Disponi come elenco numerato le righe del materiale che vanno da quella contenente "Click the Services" a quella contenente "will click(x=31, y=180).", entrambe incluse, omettendo le righe vuote.
### Estratti del materiale ###
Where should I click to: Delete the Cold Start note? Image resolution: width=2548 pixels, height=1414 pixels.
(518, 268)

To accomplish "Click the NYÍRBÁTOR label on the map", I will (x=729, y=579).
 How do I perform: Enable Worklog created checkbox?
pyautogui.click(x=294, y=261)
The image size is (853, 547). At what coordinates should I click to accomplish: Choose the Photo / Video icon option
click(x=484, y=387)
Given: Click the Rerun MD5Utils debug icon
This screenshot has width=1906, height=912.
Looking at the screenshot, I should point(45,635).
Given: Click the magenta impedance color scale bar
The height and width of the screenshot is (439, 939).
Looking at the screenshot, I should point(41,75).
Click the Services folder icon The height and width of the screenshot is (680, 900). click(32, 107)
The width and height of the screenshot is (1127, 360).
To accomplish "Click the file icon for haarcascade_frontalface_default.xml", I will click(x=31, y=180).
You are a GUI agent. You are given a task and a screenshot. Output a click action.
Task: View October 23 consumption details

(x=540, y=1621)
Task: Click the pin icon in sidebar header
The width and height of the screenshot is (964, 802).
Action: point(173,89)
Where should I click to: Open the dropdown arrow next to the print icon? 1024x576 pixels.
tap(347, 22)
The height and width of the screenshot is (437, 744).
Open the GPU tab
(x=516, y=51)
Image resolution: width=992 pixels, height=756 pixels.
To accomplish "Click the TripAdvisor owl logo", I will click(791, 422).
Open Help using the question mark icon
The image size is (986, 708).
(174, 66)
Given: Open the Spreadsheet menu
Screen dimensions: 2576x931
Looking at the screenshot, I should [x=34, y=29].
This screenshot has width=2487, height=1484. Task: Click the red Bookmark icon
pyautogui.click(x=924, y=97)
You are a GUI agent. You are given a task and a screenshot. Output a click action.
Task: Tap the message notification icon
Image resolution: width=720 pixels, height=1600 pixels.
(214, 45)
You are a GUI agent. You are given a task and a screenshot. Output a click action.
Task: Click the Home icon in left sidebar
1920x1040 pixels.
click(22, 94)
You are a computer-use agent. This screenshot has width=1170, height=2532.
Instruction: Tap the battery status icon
###
▶ _Soluzione_
1. Click the Services folder icon The height and width of the screenshot is (680, 900). click(32, 107)
2. The width and height of the screenshot is (1127, 360).
3. To accomplish "Click the file icon for haarcascade_frontalface_default.xml", I will click(x=31, y=180).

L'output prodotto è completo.